Anonim Ortaklık, Borç, Tek Borç İlkesi, Tek Borç İlkesinin İstisnaları.

According to Turkish Commercial Code (TCC) Art 480/1; without prejudice to the exceptions provided in law, no obligation that exceeds the share price or the surplus premium could be charged to shareholder with articles of association.The term “obligation” mentioned in the provision is a conscious choice of the legislator and is used in order to include all debts in broad sense. According to this, the main and sole duty of shareholders towards company is the duty to pay their respective capital contributions. It can be said that rationales behind the principle which is named as single debt principle are to ensure that shareholders of a joint stock company shall not face with an uncertain future and unexpected obligations and not to limit transferability of the shares. Principle conforms with basic characteristics of joint stock companies which are typical capital companies at the same. However, there are exceptions of the principle arising from Turkish Commercial Code. Also, it is discussed whether some provisions are within scope of the exceptions of this principle. It is only possible to demonstrate meaning and scope of the single debt principle by revealing such exceptions.

Joint Stock Company, Obligation, Single Debt Principle, Exceptions of Single Debt Principle.

Giriş

Tipik bir sermaye ortaklığı olan anonim ortaklıklarda paysahiplerinin kişilikleri kural olarak ortaklık bakımından bir önem taşımamakta, anonim ortaklık ile paysahibi arasındaki ilişkinin temel unsurunu getirilen sermaye oluşturmaktadır1 .

Anonim ortaklıklarda paysahibinin ortaklığa getirmiş olduğu sermaye miktarını geri alarak ortaklıktan çıkma gibi bir hakkı bulunmamaktadır. Bu ortaklıklarda malvarlığının korunması ilkesi kapsamında kural olarak sermayenin iadesi yasağı kabul edilmiştir2 . Sermayesini geri alarak ortaklıktan çıkma hakkı bulunmayan paysahibi ise payını devrederek ortaklıktan çıkabilir3 .
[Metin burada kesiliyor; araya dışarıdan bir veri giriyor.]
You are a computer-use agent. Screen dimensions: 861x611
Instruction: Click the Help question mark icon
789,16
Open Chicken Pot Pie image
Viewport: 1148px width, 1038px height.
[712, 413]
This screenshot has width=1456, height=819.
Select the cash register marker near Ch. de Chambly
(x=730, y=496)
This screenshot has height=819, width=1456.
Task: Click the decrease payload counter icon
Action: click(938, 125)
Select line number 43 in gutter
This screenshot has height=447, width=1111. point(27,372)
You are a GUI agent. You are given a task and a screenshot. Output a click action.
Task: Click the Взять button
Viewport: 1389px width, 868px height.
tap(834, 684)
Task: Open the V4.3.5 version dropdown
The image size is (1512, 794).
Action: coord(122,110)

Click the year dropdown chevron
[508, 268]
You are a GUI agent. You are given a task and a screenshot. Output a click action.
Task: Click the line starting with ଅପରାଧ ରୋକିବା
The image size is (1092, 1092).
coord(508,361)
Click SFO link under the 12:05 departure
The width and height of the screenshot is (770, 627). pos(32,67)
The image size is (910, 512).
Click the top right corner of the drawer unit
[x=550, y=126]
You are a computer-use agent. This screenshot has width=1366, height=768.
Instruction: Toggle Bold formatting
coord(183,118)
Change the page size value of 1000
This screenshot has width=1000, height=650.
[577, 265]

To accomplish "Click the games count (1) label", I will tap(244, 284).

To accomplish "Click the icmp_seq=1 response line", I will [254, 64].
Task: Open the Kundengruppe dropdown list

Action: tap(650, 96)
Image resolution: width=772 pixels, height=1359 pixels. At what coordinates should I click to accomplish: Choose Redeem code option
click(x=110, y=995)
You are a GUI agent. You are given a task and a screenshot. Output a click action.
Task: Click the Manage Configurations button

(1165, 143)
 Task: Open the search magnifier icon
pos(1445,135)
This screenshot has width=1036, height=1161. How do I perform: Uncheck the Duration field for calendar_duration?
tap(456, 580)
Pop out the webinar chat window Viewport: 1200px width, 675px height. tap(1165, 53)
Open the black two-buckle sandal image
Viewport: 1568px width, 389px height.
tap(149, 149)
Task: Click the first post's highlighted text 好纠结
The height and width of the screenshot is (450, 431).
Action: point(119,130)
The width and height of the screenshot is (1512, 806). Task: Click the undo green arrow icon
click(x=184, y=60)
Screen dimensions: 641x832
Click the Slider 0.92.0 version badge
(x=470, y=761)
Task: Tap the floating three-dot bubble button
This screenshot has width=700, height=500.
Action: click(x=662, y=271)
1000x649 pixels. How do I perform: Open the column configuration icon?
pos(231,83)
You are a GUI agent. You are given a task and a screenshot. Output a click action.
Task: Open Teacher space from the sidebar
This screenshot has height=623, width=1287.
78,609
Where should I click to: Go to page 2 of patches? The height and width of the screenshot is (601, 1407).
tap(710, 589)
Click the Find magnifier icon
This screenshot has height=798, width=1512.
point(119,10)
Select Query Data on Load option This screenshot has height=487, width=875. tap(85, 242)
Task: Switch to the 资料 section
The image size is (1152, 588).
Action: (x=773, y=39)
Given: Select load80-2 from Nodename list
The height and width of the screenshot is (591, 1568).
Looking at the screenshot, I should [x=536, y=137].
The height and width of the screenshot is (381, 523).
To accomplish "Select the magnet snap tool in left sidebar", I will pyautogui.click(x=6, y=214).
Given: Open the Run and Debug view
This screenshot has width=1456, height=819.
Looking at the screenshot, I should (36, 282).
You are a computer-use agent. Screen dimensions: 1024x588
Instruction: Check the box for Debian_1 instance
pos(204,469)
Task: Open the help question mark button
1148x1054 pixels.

Sermaye ortaklığı olan anonim ortaklıklarda4 , senede bağlı olsun olmasın payların serbestçe devredilmesi ilkesi kabul edilmiştir. TTK 489-490 vd. hükümleri uyarınca anonim ortaklık payları kural olarak serbestçe devredilebilir5 . Payın devredilebilir olmasını sağlayan en önemli unsur, payı devralan kişinin pay için ödediği bedel dışında başkaca herhangi bir borç ya da yükümlülük altına girmeyeceğini bilmesi hatta bundan emin olmasıdır.

TTK 480/1 hükmü uyarınca, kanunda öngörülen istisnalar dışında, paysahibine, anasözleşme ile dahi pay bedelini veya payın itibari değerini aşan primi ifa dışında borç yükletilemez. Tek borç ilkesi olarak adlandırılan bu düzenlemenin gerekçesinin, paysahibini belirsiz bir gelecekle ve beklemediği yükümlülüklerle karşı karşıya bırakmamak ve payın devir kabiliyetini sınırlandırmamak olduğu kabul edilebilir. Ayrıca aksinin kabulü anonim ortaklığın sermaye ortaklığı olması nedeniyle sahip olduğu temel niteliklere de aykırılık taşıyacaktır6 .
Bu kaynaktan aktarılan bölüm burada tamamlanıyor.